**TO DO:** Return all of the entries below, word for word. Omit each picture.

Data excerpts

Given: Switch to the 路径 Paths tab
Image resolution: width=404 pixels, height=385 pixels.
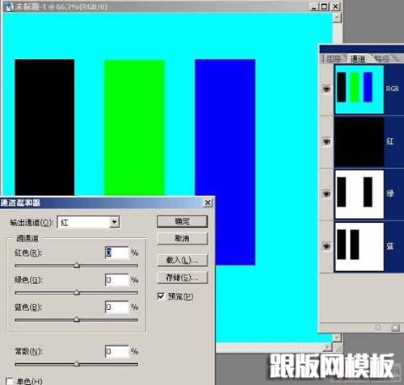Looking at the screenshot, I should pyautogui.click(x=382, y=58).
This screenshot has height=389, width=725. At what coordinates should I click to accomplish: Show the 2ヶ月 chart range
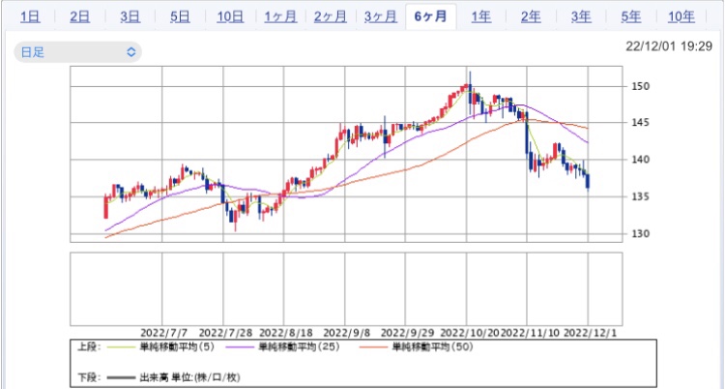pos(331,17)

**WRITTEN ANSWER:**
Given: Switch to the 路径 Paths tab
Image resolution: width=404 pixels, height=385 pixels.
Looking at the screenshot, I should pyautogui.click(x=382, y=58).
This screenshot has height=389, width=725. At what coordinates should I click to accomplish: Show the 2ヶ月 chart range
pos(331,17)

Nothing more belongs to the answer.